__ARTICLE__
Qui sont les architectes? Par Bernard Marrey - Livre
- Margaux Darrieus
- Livres
Pour ceux qui n’ont pas encore le livre de Bernard Marrey, "Architecte, du maître de l’œuvre au disagneur", paru aux excellentes éditions du Linteau, il est encore temps de se plonger dans ce texte, malheureusement toujours d’actualité, qui retrace le long déclin du statut des architectes et la réduction progressive de ses prérogatives.
Les architectes sont-ils des chefs d’orchestre, initiés aux sciences que sollicite l’art de bâtir, mais spécialistes de rien ? Des organisateurs de chantier mais pas des prescripteurs de solutions techniques ou des producteurs de discours, des sortes de caution artistique à tout projet de construction ? La définition n’est pas facile à formuler. Les pistes de réflexion tendraient même à désacraliser la haute vision que la profession a d’elle-même. Autant le dire, lire l’ouvrage de Bernard Marrey n’est pas une partie de plaisir pour les architectes, car la critique y est sourde mais perceptible : la profession est responsable de sa propre déroute. Pourtant, l’évolution du métier au fil des siècles éclaire sur ses difficultés actuelles, son corporatisme aléatoire et sa course à la reconnaissance. Elle explique la diversification des compétences qui a vu disparaître le "maître de l’œuvre" au profit de l’équipe de maîtrise d’œuvre. Comme le rappelle l’auteur en introduction, si le mot architecte, apparu au XIe siècle n’a pas changé, ce qu’il désigne a inévitablement évolué avec le temps. Que s’est-il donc passé depuis que Brunelleschi mêla audace et compétences techniques pour réaliser la coupole de la cathédrale de Florence (achevée en 1471), dépassant ainsi le statut de coordinateur du chantier pour devenir l’inventeur de l’œuvre ? L’intérêt de ce livre réside dans les liens qu’il tisse entre l’évolution de la société et celle de la pratique de l’architecture (changement de régimes, guerres, reconstruction, crises économiques, etc.).

__DONNÉES EXTRAITES__

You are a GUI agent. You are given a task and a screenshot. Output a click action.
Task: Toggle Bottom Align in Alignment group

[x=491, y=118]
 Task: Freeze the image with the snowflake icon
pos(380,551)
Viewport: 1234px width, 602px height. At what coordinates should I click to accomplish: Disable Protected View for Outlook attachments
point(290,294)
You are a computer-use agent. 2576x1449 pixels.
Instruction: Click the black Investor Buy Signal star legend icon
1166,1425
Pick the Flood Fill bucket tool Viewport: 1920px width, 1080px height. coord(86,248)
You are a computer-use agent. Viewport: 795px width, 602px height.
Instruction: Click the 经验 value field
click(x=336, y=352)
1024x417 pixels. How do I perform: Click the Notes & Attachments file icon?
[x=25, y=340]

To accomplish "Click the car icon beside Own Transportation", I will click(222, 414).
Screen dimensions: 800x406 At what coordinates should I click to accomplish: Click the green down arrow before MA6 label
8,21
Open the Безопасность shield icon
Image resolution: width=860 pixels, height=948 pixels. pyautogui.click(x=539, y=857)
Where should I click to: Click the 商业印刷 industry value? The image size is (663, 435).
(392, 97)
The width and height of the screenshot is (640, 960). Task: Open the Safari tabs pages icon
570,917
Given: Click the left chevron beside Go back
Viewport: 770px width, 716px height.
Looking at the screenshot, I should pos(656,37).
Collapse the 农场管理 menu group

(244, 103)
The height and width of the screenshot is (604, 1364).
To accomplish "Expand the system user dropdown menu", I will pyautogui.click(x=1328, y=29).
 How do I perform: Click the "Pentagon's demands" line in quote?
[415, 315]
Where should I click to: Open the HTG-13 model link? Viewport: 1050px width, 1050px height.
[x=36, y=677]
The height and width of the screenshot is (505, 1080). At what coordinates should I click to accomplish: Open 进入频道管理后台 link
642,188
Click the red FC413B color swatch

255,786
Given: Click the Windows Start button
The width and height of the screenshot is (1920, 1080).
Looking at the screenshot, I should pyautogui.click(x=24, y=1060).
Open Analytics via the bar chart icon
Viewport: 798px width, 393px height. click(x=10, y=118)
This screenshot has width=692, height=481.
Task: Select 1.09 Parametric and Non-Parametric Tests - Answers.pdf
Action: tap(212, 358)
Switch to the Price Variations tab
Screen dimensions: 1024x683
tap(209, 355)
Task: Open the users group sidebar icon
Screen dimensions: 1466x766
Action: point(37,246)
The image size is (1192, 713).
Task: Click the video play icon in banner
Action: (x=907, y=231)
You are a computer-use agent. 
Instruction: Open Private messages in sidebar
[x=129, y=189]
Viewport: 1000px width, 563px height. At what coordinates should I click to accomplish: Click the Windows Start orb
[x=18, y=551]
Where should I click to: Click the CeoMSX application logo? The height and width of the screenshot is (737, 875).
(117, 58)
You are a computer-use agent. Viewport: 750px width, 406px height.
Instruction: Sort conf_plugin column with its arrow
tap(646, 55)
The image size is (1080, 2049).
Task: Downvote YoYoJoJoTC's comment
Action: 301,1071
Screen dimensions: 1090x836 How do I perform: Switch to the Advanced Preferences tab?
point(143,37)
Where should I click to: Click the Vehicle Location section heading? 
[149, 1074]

__CONSIGNE 1__
D'après l'article, en quelle année la coupole de la cathédrale de Florence a-t-elle été achevée ?
__CONSIGNE 2__
Recopiez seulement les lignes de données, de celle qui contient « Where should I click to: Click the CeoMSX » jusqu'à la dernière, en remplaçant « Advanced Preferences » par « Advanced Settings » sans rien modifier d'autre.

__CORRIGÉ 1__
En 1471.

__CORRIGÉ 2__
Where should I click to: Click the CeoMSX application logo? The height and width of the screenshot is (737, 875).
(117, 58)
You are a computer-use agent. Viewport: 750px width, 406px height.
Instruction: Sort conf_plugin column with its arrow
tap(646, 55)
The image size is (1080, 2049).
Task: Downvote YoYoJoJoTC's comment
Action: 301,1071
Screen dimensions: 1090x836 How do I perform: Switch to the Advanced Settings tab?
point(143,37)
Where should I click to: Click the Vehicle Location section heading? 
[149, 1074]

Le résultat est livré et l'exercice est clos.